ARTIGO ORIGINAL

Fisioterapeuta do trabalho: profissional habilitado para realizar perícia junto a justiça do trabalho

Physiotherapist of work: professional enabled to perform judicial expertise

 

Carlos Henrique Nunes da Costa*, José Ronaldo Veronesi Junior**

 

*Fisioterapeuta do Trabalho, Ergonomista, Perito Judicial, **Fisioterapeuta do Trabalho, Ergonomista, Perito Judicial, Doutor em Ciências Biomédicas e CEO do IEDUV

 

Correspondência: José Ronaldo Veronesi Junior, Instituto Educacional Veronesi - IEDUV, Sala 401, torre A, Centro Empresarial, Av. João Palácio, 300, Eurico Sales 29160-161 Serra ES.

 

Trabalho apresentado na I semana científica do IEDUV – I Seminário de Perícia Fisioterapêutica pelo Método Veronesi, Vitória/ES, 17 a 20 de janeiro de 2019 (Prof. Dr. Francisco Rebelo, Universidade de Lisboa; Prof. Dr. José Ronaldo Veronesi Junior, IEDUV/ Faculdade Delta; Prof. Msc. Cristiane de Oliveira Veronesi, IEDUV/ Faculdade Delta;Prof. Dra. Lisandra Vanessa Martins, UFES)

 

 

José Ronaldo Veronesi Junior: veronesi@ieduv.com.br

Carlos Henrique Nunes da Costa: chnccosta@yahoo.com.br

 

Resumo

Com o advento da globalização a partir do início dos anos 1980 nos países centrais e dos anos 1990 no Brasil, e das mudanças decorrentes da reestruturação produtiva do trabalho, os trabalhadores, de forma geral, sofreram profundas mudanças no seu cotidiano laboral. Além dos prejuízos trazidos para o trabalhador, a ocorrência de acidentes e doenças relacionadas com o trabalho enseja custosa toda sociedade e estado, consequentemente, os trabalhadores acometidos pelas LER/DORT possuem direito indenizatório tanto no âmbito previdenciário, quanto no âmbito civil.

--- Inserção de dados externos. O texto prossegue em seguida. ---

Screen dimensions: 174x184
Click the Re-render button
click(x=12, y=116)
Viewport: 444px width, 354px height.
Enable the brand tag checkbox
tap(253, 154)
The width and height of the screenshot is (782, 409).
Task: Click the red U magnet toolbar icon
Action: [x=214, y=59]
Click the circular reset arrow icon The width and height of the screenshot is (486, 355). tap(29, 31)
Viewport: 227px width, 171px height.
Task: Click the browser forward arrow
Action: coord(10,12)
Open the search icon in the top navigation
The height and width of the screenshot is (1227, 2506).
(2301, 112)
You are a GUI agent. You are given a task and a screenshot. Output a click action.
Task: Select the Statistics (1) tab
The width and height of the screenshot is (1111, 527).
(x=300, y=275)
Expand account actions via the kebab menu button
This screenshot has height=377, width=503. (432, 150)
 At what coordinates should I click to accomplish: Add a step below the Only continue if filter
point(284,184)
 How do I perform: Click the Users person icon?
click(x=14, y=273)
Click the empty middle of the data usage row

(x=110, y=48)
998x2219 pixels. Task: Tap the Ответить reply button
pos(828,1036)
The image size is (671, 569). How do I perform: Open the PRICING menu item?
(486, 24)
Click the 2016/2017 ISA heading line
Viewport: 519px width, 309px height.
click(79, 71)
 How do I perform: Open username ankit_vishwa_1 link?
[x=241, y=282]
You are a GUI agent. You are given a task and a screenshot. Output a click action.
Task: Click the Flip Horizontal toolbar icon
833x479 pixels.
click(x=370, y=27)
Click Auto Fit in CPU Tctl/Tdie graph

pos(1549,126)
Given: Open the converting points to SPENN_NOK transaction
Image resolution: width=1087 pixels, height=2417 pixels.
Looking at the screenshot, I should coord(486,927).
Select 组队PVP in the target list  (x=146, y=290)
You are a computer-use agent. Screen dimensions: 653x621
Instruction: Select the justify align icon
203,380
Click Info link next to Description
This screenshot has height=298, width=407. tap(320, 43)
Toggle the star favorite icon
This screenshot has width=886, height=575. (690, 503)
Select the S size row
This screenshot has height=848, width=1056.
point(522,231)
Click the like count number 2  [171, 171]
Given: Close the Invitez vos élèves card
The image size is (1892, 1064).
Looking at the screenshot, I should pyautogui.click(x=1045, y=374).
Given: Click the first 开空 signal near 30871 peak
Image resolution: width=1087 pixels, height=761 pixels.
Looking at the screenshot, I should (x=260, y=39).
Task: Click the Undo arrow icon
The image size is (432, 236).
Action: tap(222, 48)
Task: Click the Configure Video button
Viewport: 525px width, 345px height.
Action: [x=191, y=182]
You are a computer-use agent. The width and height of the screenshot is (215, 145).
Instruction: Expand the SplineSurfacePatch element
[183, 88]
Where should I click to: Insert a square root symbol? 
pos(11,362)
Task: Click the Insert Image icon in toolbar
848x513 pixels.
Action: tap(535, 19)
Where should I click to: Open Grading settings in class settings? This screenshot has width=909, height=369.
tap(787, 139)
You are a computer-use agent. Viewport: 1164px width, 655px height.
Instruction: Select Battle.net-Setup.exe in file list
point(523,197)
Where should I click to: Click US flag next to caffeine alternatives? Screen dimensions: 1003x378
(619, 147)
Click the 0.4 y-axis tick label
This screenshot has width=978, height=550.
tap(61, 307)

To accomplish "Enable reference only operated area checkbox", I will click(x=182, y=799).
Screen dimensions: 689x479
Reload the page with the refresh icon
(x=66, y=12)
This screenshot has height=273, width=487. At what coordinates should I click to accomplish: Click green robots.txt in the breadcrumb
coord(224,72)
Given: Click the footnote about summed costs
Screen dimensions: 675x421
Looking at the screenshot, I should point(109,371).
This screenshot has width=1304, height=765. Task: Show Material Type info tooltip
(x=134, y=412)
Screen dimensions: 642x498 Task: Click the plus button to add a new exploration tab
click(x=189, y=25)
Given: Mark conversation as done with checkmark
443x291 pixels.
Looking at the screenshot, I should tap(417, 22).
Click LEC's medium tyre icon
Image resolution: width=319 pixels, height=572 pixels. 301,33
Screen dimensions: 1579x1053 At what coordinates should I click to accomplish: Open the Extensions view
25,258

Os procedimentos requisitados por autoridade judiciária visando apontar os fatos de natureza específica necessária são esclarecimento de um processo chamado de perícia judicial, o perito é indivíduo de confiança do juiz, sendo até denominado de os olhos e os ouvidos do juiz. Não há qualquer menção no Código de Processo Civil Brasileiro (CPC) que estabeleça restrição de natureza profissional quanto à escolha do perito, ficando a cargo do juiz a escolha do profissional que lhe assistirá no caso, o novo CPC, por sua vez, mantém este entendimento. Deve-se ressaltar que o alvo do fisioterapeuta é a perícia cinesiológica funcional e não a perícia médica, atribuída logicamente aos formados em escolas de ciências médicas. O Fisioterapeuta está amparado legalmente para executar perícia judicial conforme Resolução nº 381, de 03 de novembro de 2010, do Conselho Federal e Fisioterapia e Terapia Ocupacional, que dispõe sobre a elaboração e emissão pelo Fisioterapeuta de atestados, pareceres e laudos periciais, sendo este entendimento não só do COFFITO, mas também do MTE/CBO o qual reconhece que o fisioterapeuta é profissional habilitado e capaz de realizar avaliações e intervenções ergonômicas.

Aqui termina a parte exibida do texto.